Not sure where this goes, Linear Algebra question.

[LinearAlgebra]

I really need help with how to go about doing this question...not sure if this is beyong the scope of this board but I'm in Grade 12 so here goes:

"Consider the linear space of quadratic polynomials. Define a basis for this space and determine the matrix that represents differentiation with respect to your basis."

Thanks ahead for any response.

 

[stapel]

What are the elements in the space of quadratic polynomials? (Hint: Think of your basic quadratic, and the terms you would need in order to build such.)

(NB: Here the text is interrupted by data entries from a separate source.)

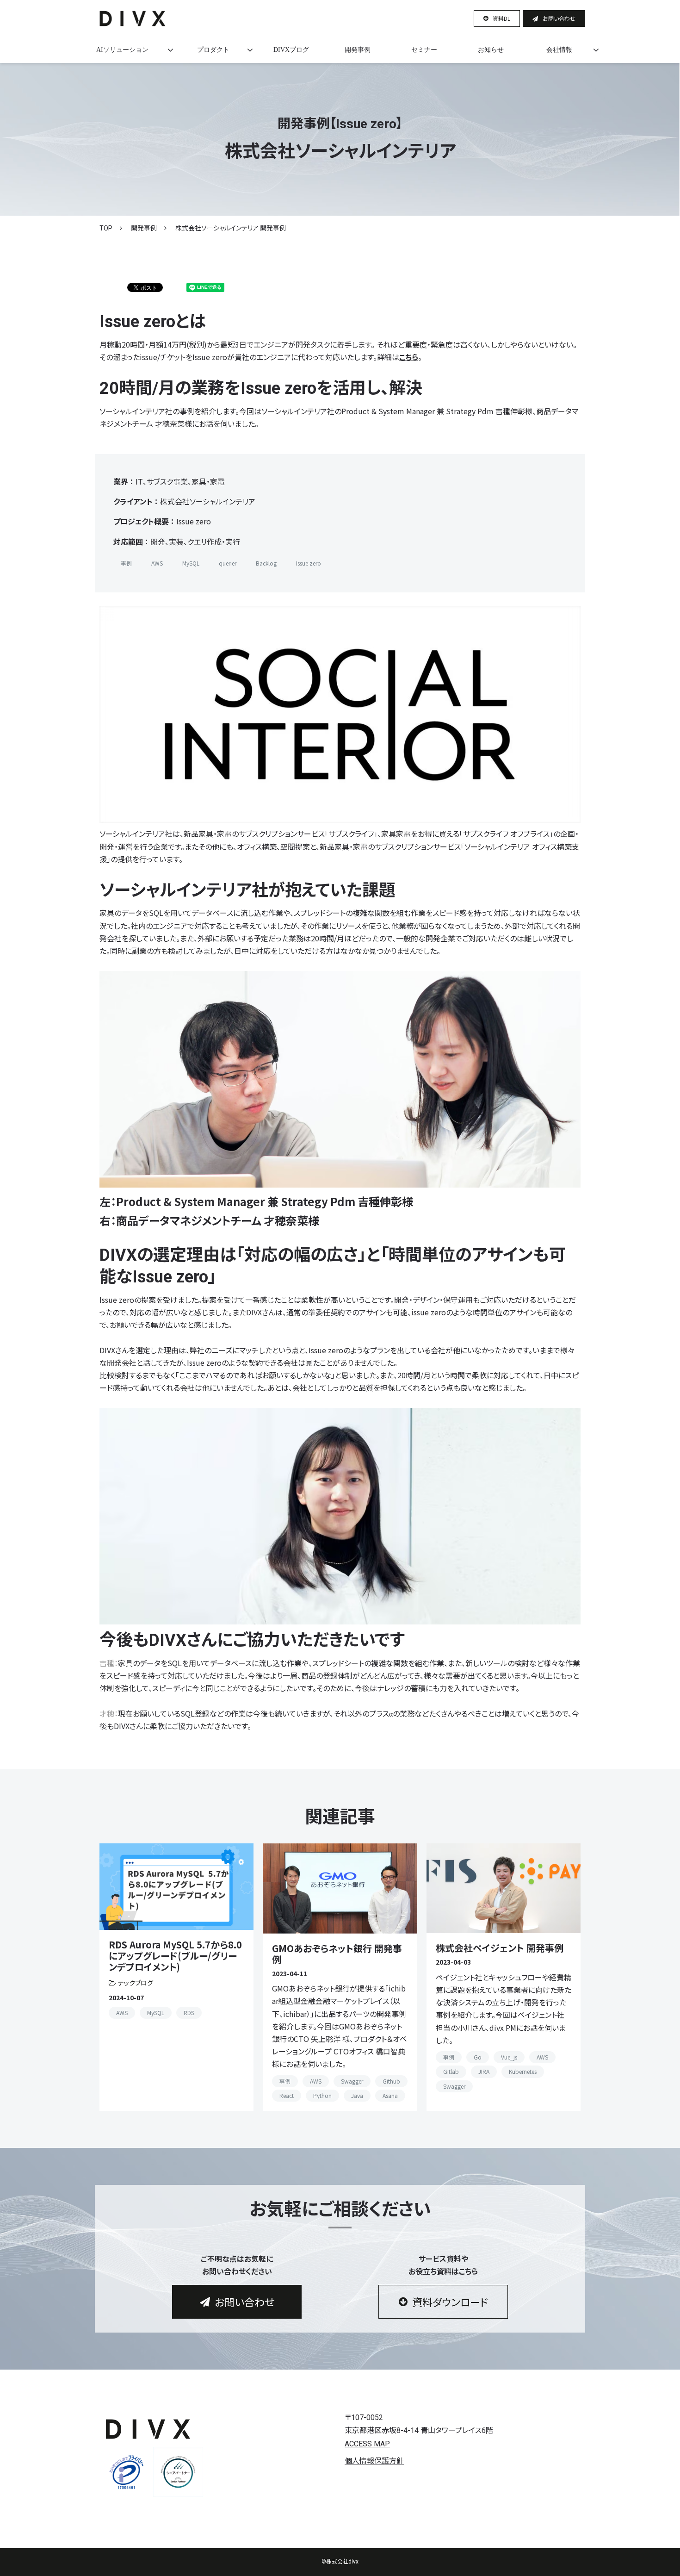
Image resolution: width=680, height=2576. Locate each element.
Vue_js (509, 2057)
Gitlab (451, 2071)
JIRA (483, 2071)
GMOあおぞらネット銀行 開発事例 (337, 1954)
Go (478, 2057)
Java (357, 2095)
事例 (126, 563)
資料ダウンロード (450, 2301)
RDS (189, 2012)
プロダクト (213, 49)
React (286, 2095)
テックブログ (135, 1982)
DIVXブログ (291, 49)
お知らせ (491, 49)
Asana (390, 2095)
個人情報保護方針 (374, 2461)
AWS (157, 563)
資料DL (501, 18)
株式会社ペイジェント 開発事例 (499, 1948)
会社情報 (559, 49)
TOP (105, 228)
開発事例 (358, 49)
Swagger (352, 2081)
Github (391, 2081)
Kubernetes (523, 2071)
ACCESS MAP (367, 2443)
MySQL (190, 563)
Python (322, 2095)
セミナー (424, 49)
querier (227, 563)
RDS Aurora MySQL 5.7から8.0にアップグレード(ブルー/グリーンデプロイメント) (175, 1955)
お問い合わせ (559, 18)
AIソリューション (122, 49)
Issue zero (308, 563)
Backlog (266, 563)
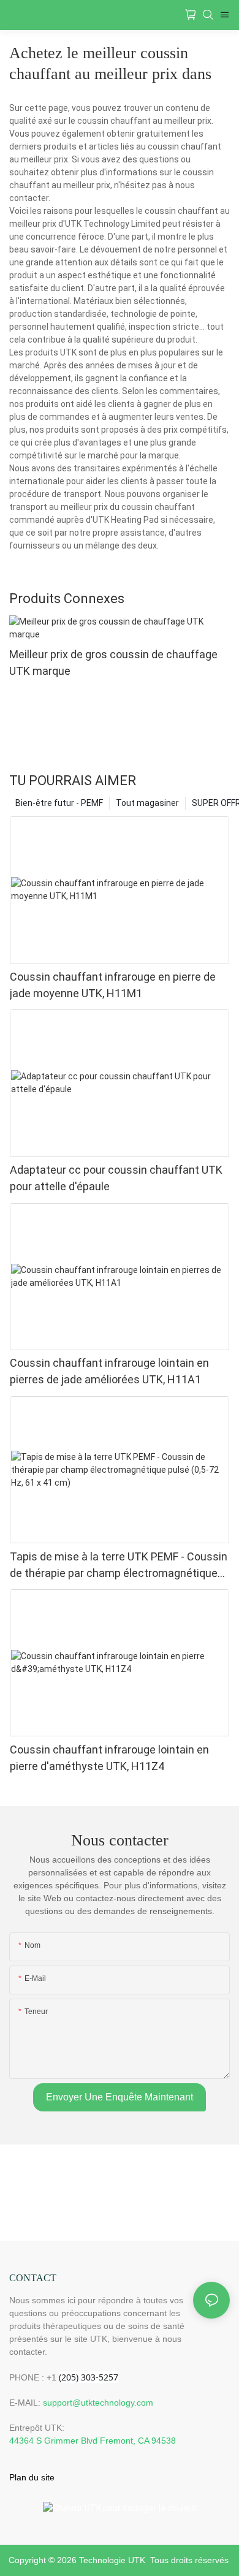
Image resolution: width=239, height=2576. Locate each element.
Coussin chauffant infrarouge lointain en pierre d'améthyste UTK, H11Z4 (109, 1757)
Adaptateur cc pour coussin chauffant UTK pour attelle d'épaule (116, 1178)
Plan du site (32, 2477)
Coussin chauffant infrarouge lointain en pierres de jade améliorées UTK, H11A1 (109, 1371)
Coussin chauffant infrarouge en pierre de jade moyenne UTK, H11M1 (113, 985)
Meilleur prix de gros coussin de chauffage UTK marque (113, 662)
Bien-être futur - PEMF (59, 803)
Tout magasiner (147, 803)
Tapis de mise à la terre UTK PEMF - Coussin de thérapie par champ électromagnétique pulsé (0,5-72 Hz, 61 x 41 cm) (118, 1565)
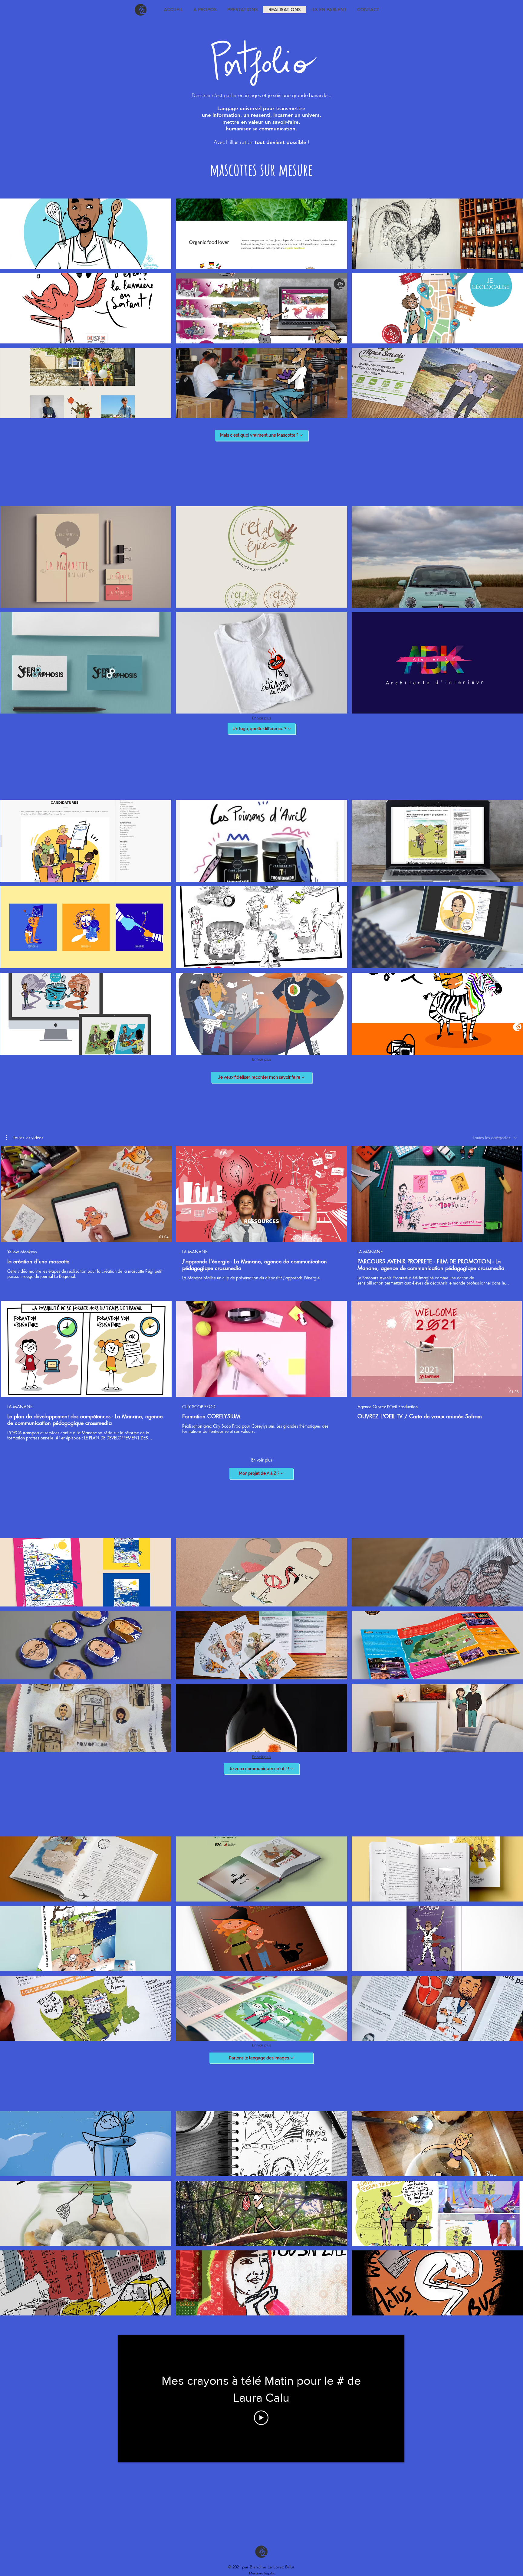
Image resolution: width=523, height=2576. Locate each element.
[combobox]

I'm not sure what is meant by "the matrix" for differentiation (perhaps the coordinate matrix?), but think about the basic rules for differentiating polynomial terms. Then consider what differentiation would do to the elements of your basis. Find the mapping from that.

Eliz.

 

[pka]

The usual basis for the linear space of quadratic polynomials is \(\displaystyle \{ x^2 ,x,1\}\).
The polynomial \(\displaystyle ax^2 + bx + c\) might be represented by the column vector \(\displaystyle \left[ {\matrix{
a \cr
b \cr
c \cr

} } \right]\).

The derivative \(\displaystyle 2ax + b\) can be gotten by the matrix \(\displaystyle \left[ {\matrix{
0 & 0 & 0 \cr
2 & 0 & 0 \cr
0 & 1 & 0 \cr

} } \right]\)